This study investigates the fundamental reasons why probabilistic circuits (PCs) underperform large Transformer-based language models in autoregressive language modeling. By establishing a unified autoregressive framework, the work systematically compares the two model classes in terms of output parameterization and context encoding. It reveals that PCs typically employ probability-space parameterization, whereas Transformers use logit-space parameterization—a distinction that substantially narrows the performance gap when aligned. Further theoretical and empirical analysis demonstrates that although structured decomposable PCs are strictly more expressive, their fixed routing architectures are highly sensitive to dependency topology and struggle to effectively capture heterogeneous long-range dependencies. This work is the first to introduce separation rank theory into the analysis of autoregressive PCs, clarifying the critical roles of parameterization schemes and structural constraints in modeling capacity.

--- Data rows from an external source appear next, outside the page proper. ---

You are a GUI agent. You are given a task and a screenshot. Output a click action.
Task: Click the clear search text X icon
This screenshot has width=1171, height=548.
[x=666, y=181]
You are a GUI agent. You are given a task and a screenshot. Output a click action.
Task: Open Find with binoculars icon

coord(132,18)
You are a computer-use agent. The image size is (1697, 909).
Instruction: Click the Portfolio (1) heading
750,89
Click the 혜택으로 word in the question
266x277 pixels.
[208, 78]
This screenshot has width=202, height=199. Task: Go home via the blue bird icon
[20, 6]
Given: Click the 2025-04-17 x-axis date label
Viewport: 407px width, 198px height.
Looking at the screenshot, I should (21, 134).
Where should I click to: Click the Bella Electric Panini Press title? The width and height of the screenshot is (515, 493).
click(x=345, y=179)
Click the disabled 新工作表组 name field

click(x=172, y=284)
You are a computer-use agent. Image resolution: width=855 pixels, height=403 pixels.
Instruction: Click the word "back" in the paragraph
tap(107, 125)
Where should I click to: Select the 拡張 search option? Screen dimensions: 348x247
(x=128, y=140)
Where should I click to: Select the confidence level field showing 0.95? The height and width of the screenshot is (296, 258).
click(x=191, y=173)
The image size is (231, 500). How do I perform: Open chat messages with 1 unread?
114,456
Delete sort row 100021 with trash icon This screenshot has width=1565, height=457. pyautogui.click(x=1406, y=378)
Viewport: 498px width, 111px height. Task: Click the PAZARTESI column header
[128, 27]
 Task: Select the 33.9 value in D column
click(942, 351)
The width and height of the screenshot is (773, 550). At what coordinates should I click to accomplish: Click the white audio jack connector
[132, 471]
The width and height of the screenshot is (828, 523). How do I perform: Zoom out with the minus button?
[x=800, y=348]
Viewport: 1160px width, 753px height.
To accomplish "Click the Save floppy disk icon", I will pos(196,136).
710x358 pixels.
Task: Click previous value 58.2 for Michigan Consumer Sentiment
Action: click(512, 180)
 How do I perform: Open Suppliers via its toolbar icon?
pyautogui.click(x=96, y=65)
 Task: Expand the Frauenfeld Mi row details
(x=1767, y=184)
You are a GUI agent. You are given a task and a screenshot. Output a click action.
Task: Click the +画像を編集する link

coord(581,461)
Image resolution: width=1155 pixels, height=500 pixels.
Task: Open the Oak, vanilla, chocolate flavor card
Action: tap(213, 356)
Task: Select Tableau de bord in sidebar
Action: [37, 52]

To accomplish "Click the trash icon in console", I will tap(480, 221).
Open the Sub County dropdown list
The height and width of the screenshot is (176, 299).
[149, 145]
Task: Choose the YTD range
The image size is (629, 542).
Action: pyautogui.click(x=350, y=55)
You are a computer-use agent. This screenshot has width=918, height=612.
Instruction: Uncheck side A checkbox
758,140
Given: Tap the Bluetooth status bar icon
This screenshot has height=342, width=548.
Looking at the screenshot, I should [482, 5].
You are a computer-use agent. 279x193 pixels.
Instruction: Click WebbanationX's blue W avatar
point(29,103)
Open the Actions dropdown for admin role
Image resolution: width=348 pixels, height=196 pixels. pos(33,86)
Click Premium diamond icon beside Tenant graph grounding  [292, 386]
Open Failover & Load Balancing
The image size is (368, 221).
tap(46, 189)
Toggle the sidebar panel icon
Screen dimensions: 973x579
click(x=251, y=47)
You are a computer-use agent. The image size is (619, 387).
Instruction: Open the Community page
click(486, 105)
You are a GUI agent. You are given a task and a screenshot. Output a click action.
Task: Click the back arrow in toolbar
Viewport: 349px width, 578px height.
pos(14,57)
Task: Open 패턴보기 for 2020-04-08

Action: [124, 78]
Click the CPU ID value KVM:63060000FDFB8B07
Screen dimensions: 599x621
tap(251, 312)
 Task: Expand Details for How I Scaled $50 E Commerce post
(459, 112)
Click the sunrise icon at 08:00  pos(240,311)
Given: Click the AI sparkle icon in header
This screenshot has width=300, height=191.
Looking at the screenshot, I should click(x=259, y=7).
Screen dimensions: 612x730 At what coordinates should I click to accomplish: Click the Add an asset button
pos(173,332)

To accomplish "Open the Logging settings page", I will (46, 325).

Probabilistic Circuits (PCs) are deep generative models that support exact and efficient probabilistic inference. Yet in autoregressive language modeling, PCs still lag behind Transformer-based large language models (LLMs), suggesting an important expressivity gap. In this work, we compare PCs and LLMs under a unified autoregressive formulation. First, an output bottleneck: PCs parameterize predictions as convex combinations in probability space, which struggles to represent the sharp distributions typical of language; adopting a logit-space parameterization substantially narrows this gap. Second, a context-encoding bottleneck: we prove that structured-decomposable PCs can match Transformer separation rank on vtree-aligned partitions, but show, both theoretically and empirically, that this capacity is limited to partitions aligned with the fixed routing structure, leading to severe degradation when the data exhibits heterogeneous dependency topologies. We further prove that decomposable PCs are strictly more expressive than structured-decomposable ones, though effectively optimizing them remains an open challenge.